Google wants developers to claim "natural" voice commands for its expanding Assistant

It's almost as if Clippy never died - instead he now lives in your house and listens to your every word

Google’s Assistant is about to get a lot smarter, as the company is opening up its platform and allowing third party developers to connect to the service. Originally, the expanded functionality will only be available on Google Home devices, and then move on to the Pixel smartphones.

On Thursday, Google announced it was opening up its Assistant service, in an effort to bring in outside developers and make the platform more useful. By tying into the voice-controlled, digital assistant, developers can connect users directly to their services with specific voice commands.

The tools for developers are called “Conversation Actions”, and they can be used to connect directly to outside bots, and give users access to new functionality. For example, in the future saying something like “Ok Google, I want a pizza from Domino’s” could call up the company’s chatbot and let you order your pizza. Google’s head of the new development project, Jason Douglas, explained:

This is the ability to immediately, on the fly -- instead of loading a site -- engage a user in a conversation. We're trying to make it as seamless and natural for users to go direct to developers.

What may sound a bit worrying though, is that Google likens the process of claiming voice commands to that of purchasing web domains. This may limit functionality or disadvantage those developers who aren't quick enough to snap up natural commands..
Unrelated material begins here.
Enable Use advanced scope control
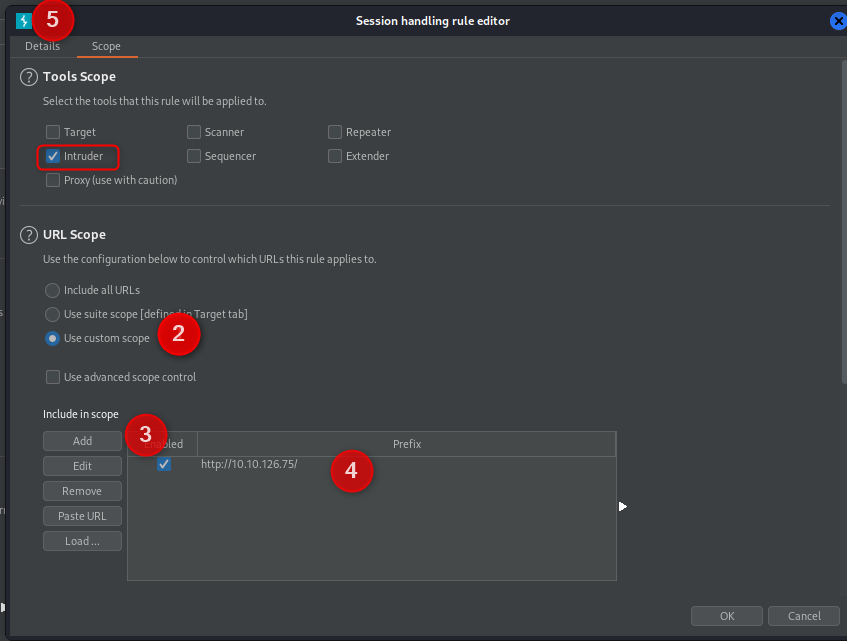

Interestingly enough, Google explains that this is different than what Amazon’s Alexa assistant does, which can currently connect to about 5000 services outside of Amazon. Google views its own interaction as much more natural, without the user having to manually expand functionality like you would with Alexa. Instead, Google clearly envisions a future, albeit a long-term one, where the Assistant could act like a similarly to search engine and put you in contact with whatever you service you want.

There’s no exact timeframe for when the service will truly be useful and reach outside the confines of Google Home. That being said, the company has been trying to expand its feature set by tying into IFTTT and promising to further expand developer access and tools early next year.